Buddhism Part-3 Insights



Buddhist Architecture

Cave Architecture

  • Viharas are dwelling places used by wandering monks during the rainy season which later evolved into centres of learning.
  • Chaityas are shrines, sanctuaries, temples or prayer halls which have a giant hall with high vaulted roof, with a lot of sculpture work on the pillars and the entrance.


  • Stupa refers to a heap or a mound which were commonly used as burial mounds in India.
  • The art of stupas reached its pinnacle during the era of Ashoka and during his reign, around 84000 stupas were built.
  • According to Buddhist tradition, nine stupas were originally built following Buddha’s death, eight contained relics and one containing the vessel in which the relics were first put.
  • These stupas were built at Rajagriha, Vaishali, Kapilvastu, Allakapa, Ramagrama, Vethadipa, Pava, Kushinagar, and Pippalvina.

Features of Stupas

  • The stupa’s core was composed of unburnt bricks, with a burnt brick outer face covered in a thick coating of plaster.
  • The stupa was capped by a wooden railing that encircled a pradakshina patha (circumambulatory path).
  • Which is a magnificent stupa with a circumambulatory route and a circular mound.
  • Gateways were added in addition to the circumambulatory circuit.
  • With the elaborations in stupa design, architects and sculptors had plenty of room to plan elaborations and carve out images.
  • Wooden sculptures were used to embellish the medhi and toran. As a form of worship, devotees walk around the pradakshina patha, or open ambulatory pathway.
  • Sculptures were largely utilized to decorate stupas, the torana, and the medhi, as well as a form of religious expression.
  • The three chhatra on the stupas symbolize the Buddhist triratnas: Buddha (the enlightened), Dhamma (doctrine), and Sangh (community).
  • Gateways were added in addition to the circumambulatory circuit. With the elaborations in stupa design, architects and sculptors had plenty of room to plan elaborations and carve out images.

Some Important stupas

Sanchi stupa Madhya Pradesh
  • It was constructed in the 3rd century BCE by Ashoka.
  • Bricks were used to construct the original construction. It was afterward covered with stone, vedica, and torana (gateway).
  • The stupa has four entrances, with the southern one being the first to be completed. Others were added subsequently.
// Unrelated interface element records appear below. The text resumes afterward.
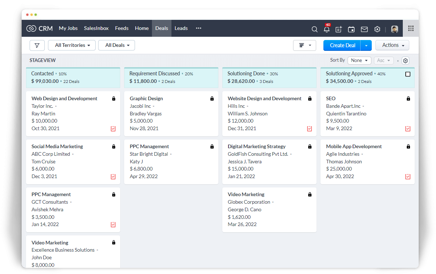The image size is (436, 274).
Task: Switch to the Leads tab
Action: (181, 28)
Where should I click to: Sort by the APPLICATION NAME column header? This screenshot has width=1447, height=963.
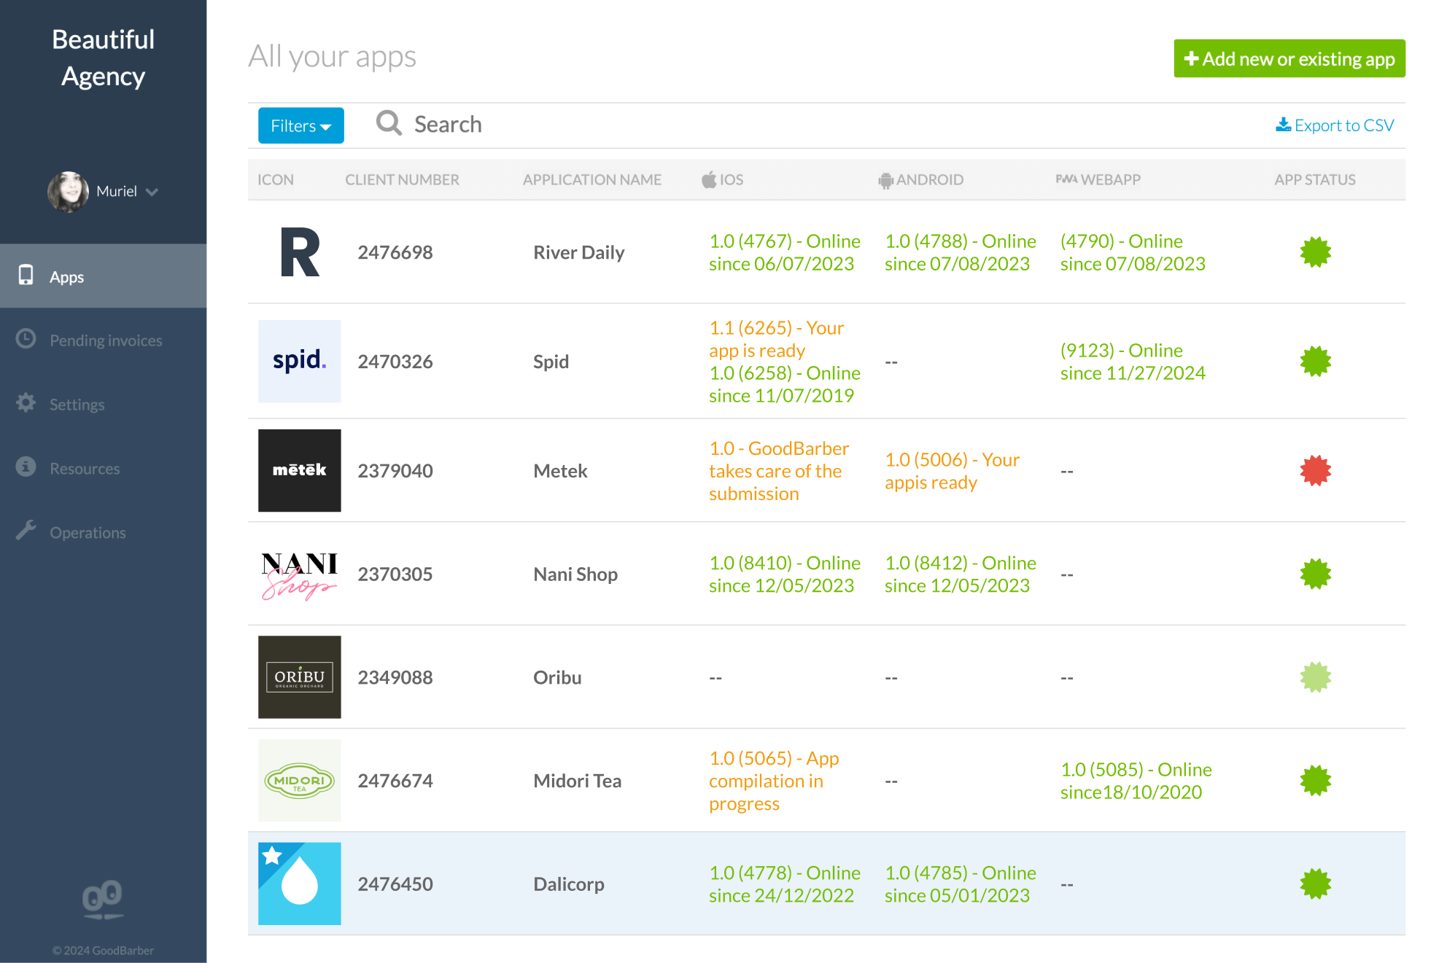tap(591, 179)
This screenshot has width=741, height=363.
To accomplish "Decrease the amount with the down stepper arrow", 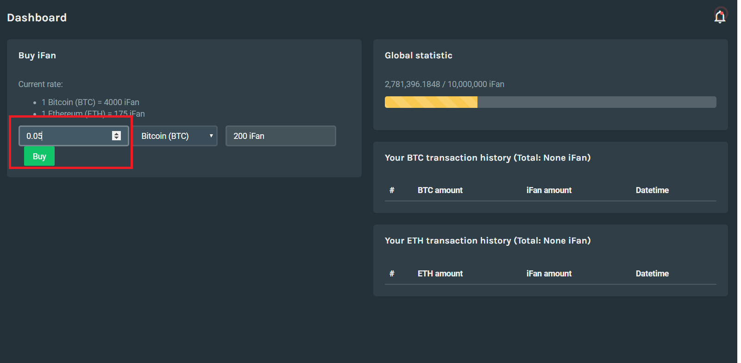I will tap(116, 138).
The gateways are ornately carved and ornamented with statues.
  • Since 1989, Sanchi Stupa has been a UNESCO World Heritage Site.

Dhamek stupa.

Uttar Pradesh
  • Dhamek Stupa is a huge stupa in Sarnath, Uttar Pradesh,
  • It was built in 500 CE to replace an earlier structure, together with numerous other monuments, commissioned by Ashoka in 249 BCE to commemorate the Buddha’s activities in this region.
  • The Dhamek Stupa is supposed to be built on the site of Rishipattana, where after obtaining enlightenment, Buddha gave his first sermon to his first five Brahmin students, “revealing his Eightfold Path leading to nirvana.”
Amaravati stupa Andhra Pradesh
  • The Amravati Stupa, also known as the Great Stupa of Amravati, is a damaged Buddhist monument.
  • It was probably built in phases between the third century BCE and about 250 CE.
  • The Archaeological Survey of India is in charge of safeguarding the site.
  • The site’s notable sculptures are now housed at a number of museums in India and overseas, many of which are severely damaged.
Bharhut Stupa Madhya Pradesh
  • The Sungas adapted the Bharhut stupa, which was originally erected by Asoka.
  • Unlike the Mauryas’ imperial art, the reliefs and figures in Bharhut stupa were provided by laypeople, monks, and nuns, according to inscriptions on the railings.
  • As a result, it is considered one of the earliest instances of Maurya’s popular art.
Nagarjunakonda Andhra Pradesh
  • Nagarjunakonda is an ancient town that is now an island at Nagarjuna Sagar, west of the Amaravati Stupa, another notable historic landmark.
  • Nagarjunakonda is home to the remnants of various Mahayana Buddhist and Hindu sanctuaries.
  • It is one of India’s most important Buddhist sites, but it is currently nearly fully submerged beneath the Nagarjunasagar Dam.
Piprahwa Uttar Pradesh
  • Piprahwa is most known for its archaeological site and excavations, which imply that it was the site of the Buddha’s ashes being handed to his own Sakya clan.
  • The site contains a massive stupa, as well as the ruins of many monasteries and a museum.
  • At the nearby Ganwaria mound, ancient residential complexes and temples were discovered.
Soneri stupa Madhyapradesh
  • Sonari is the ancient monastic complex of Buddhist stupas’ archaeological site.
  • Sonari, like Sanchi, is a Buddhist stupa complex with two major and five minor stupas.
  • Alexander Cunningham uncovered two boxes carrying relics while excavating the stupas around 1850.